» **Supplied information**

+ + +

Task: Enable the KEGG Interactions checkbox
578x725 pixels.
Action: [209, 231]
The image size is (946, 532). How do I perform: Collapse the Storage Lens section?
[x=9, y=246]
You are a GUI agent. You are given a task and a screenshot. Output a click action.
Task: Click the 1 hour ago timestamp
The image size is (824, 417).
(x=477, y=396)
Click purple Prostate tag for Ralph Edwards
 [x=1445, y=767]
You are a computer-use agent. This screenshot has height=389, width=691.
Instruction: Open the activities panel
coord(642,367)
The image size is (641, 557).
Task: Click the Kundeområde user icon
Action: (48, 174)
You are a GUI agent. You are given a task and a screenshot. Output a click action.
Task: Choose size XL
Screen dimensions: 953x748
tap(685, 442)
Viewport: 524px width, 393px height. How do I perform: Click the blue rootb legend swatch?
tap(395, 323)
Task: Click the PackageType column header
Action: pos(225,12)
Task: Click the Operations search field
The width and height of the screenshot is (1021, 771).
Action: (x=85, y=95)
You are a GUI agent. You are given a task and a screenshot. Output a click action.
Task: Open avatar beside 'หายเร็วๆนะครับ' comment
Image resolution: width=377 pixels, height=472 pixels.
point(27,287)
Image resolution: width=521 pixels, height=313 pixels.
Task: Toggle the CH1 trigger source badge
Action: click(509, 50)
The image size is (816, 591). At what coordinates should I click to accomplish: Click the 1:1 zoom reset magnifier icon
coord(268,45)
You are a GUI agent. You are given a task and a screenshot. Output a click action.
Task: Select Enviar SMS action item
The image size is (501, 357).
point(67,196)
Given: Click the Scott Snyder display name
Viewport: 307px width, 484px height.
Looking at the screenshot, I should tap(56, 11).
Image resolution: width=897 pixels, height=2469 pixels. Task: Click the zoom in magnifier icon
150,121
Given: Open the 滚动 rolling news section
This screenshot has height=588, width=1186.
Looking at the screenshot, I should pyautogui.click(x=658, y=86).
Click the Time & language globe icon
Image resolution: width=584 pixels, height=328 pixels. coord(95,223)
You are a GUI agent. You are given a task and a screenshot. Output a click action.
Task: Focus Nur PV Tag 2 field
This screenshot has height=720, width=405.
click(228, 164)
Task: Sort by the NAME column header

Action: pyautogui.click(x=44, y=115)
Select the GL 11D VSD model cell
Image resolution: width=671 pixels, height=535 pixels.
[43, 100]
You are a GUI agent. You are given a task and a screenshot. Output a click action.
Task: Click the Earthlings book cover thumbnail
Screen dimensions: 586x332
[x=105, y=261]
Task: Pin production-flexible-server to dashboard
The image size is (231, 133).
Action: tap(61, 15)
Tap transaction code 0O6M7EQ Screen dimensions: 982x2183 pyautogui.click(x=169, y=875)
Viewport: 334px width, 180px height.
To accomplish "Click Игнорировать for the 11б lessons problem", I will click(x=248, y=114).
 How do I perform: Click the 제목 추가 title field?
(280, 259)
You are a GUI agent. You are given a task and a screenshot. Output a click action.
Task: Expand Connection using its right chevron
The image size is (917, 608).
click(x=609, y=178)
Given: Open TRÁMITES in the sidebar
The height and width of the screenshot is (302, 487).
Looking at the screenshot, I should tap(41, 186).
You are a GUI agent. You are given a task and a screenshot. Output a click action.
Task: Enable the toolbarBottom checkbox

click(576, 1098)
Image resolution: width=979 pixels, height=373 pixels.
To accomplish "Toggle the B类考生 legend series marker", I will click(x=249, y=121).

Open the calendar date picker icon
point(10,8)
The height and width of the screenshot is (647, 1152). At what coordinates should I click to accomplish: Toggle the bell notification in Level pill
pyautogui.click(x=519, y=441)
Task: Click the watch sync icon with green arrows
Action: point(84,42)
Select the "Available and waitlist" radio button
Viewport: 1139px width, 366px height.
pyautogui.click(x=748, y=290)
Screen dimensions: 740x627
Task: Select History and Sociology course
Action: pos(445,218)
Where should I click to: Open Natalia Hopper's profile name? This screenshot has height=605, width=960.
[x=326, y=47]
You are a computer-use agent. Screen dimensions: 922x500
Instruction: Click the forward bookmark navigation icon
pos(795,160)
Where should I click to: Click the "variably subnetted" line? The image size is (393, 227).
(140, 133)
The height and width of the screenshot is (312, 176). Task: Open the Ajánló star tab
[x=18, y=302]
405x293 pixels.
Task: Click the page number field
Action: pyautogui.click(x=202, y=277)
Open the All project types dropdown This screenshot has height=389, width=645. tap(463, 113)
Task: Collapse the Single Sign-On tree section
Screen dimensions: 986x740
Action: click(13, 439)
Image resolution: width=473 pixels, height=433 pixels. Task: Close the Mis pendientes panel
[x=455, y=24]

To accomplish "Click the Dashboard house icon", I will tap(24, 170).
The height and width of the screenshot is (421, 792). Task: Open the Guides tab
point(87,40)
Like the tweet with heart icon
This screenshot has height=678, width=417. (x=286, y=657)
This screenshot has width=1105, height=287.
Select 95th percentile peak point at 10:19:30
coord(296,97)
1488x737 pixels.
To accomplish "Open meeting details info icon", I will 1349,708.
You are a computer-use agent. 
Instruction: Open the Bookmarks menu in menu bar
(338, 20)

+ + +

» **Problem to work on**
Reproduce all of the material above line for line, without altering a single character.

» **Full response**
Task: Enable the KEGG Interactions checkbox
578x725 pixels.
Action: [209, 231]
The image size is (946, 532). How do I perform: Collapse the Storage Lens section?
[x=9, y=246]
You are a GUI agent. You are given a task and a screenshot. Output a click action.
Task: Click the 1 hour ago timestamp
The image size is (824, 417).
(x=477, y=396)
Click purple Prostate tag for Ralph Edwards
 [x=1445, y=767]
You are a computer-use agent. This screenshot has height=389, width=691.
Instruction: Open the activities panel
coord(642,367)
The image size is (641, 557).
Task: Click the Kundeområde user icon
Action: (48, 174)
You are a GUI agent. You are given a task and a screenshot. Output a click action.
Task: Choose size XL
Screen dimensions: 953x748
tap(685, 442)
Viewport: 524px width, 393px height. How do I perform: Click the blue rootb legend swatch?
tap(395, 323)
Task: Click the PackageType column header
Action: pos(225,12)
Task: Click the Operations search field
The width and height of the screenshot is (1021, 771).
Action: (x=85, y=95)
You are a GUI agent. You are given a task and a screenshot. Output a click action.
Task: Open avatar beside 'หายเร็วๆนะครับ' comment
Image resolution: width=377 pixels, height=472 pixels.
point(27,287)
Image resolution: width=521 pixels, height=313 pixels.
Task: Toggle the CH1 trigger source badge
Action: click(509, 50)
The image size is (816, 591). At what coordinates should I click to accomplish: Click the 1:1 zoom reset magnifier icon
coord(268,45)
You are a GUI agent. You are given a task and a screenshot. Output a click action.
Task: Select Enviar SMS action item
The image size is (501, 357).
point(67,196)
Given: Click the Scott Snyder display name
Viewport: 307px width, 484px height.
Looking at the screenshot, I should tap(56, 11).
Image resolution: width=897 pixels, height=2469 pixels. Task: Click the zoom in magnifier icon
150,121
Given: Open the 滚动 rolling news section
This screenshot has height=588, width=1186.
Looking at the screenshot, I should pyautogui.click(x=658, y=86).
Click the Time & language globe icon
Image resolution: width=584 pixels, height=328 pixels. coord(95,223)
You are a GUI agent. You are given a task and a screenshot. Output a click action.
Task: Focus Nur PV Tag 2 field
This screenshot has height=720, width=405.
click(228, 164)
Task: Sort by the NAME column header

Action: pyautogui.click(x=44, y=115)
Select the GL 11D VSD model cell
Image resolution: width=671 pixels, height=535 pixels.
[43, 100]
You are a GUI agent. You are given a task and a screenshot. Output a click action.
Task: Click the Earthlings book cover thumbnail
Screen dimensions: 586x332
[x=105, y=261]
Task: Pin production-flexible-server to dashboard
The image size is (231, 133).
Action: tap(61, 15)
Tap transaction code 0O6M7EQ Screen dimensions: 982x2183 pyautogui.click(x=169, y=875)
Viewport: 334px width, 180px height.
To accomplish "Click Игнорировать for the 11б lessons problem", I will click(x=248, y=114).
 How do I perform: Click the 제목 추가 title field?
(280, 259)
You are a GUI agent. You are given a task and a screenshot. Output a click action.
Task: Expand Connection using its right chevron
The image size is (917, 608).
click(x=609, y=178)
Given: Open TRÁMITES in the sidebar
The height and width of the screenshot is (302, 487).
Looking at the screenshot, I should tap(41, 186).
You are a GUI agent. You are given a task and a screenshot. Output a click action.
Task: Enable the toolbarBottom checkbox

click(576, 1098)
Image resolution: width=979 pixels, height=373 pixels.
To accomplish "Toggle the B类考生 legend series marker", I will click(x=249, y=121).

Open the calendar date picker icon
point(10,8)
The height and width of the screenshot is (647, 1152). At what coordinates should I click to accomplish: Toggle the bell notification in Level pill
pyautogui.click(x=519, y=441)
Task: Click the watch sync icon with green arrows
Action: point(84,42)
Select the "Available and waitlist" radio button
Viewport: 1139px width, 366px height.
pyautogui.click(x=748, y=290)
Screen dimensions: 740x627
Task: Select History and Sociology course
Action: pos(445,218)
Where should I click to: Open Natalia Hopper's profile name? This screenshot has height=605, width=960.
[x=326, y=47]
You are a computer-use agent. Screen dimensions: 922x500
Instruction: Click the forward bookmark navigation icon
pos(795,160)
Where should I click to: Click the "variably subnetted" line? The image size is (393, 227).
(140, 133)
The height and width of the screenshot is (312, 176). Task: Open the Ajánló star tab
[x=18, y=302]
405x293 pixels.
Task: Click the page number field
Action: pyautogui.click(x=202, y=277)
Open the All project types dropdown This screenshot has height=389, width=645. tap(463, 113)
Task: Collapse the Single Sign-On tree section
Screen dimensions: 986x740
Action: click(13, 439)
Image resolution: width=473 pixels, height=433 pixels. Task: Close the Mis pendientes panel
[x=455, y=24]

To accomplish "Click the Dashboard house icon", I will tap(24, 170).
The height and width of the screenshot is (421, 792). Task: Open the Guides tab
point(87,40)
Like the tweet with heart icon
This screenshot has height=678, width=417. (x=286, y=657)
This screenshot has width=1105, height=287.
Select 95th percentile peak point at 10:19:30
coord(296,97)
1488x737 pixels.
To accomplish "Open meeting details info icon", I will 1349,708.
You are a computer-use agent. 
Instruction: Open the Bookmarks menu in menu bar
(338, 20)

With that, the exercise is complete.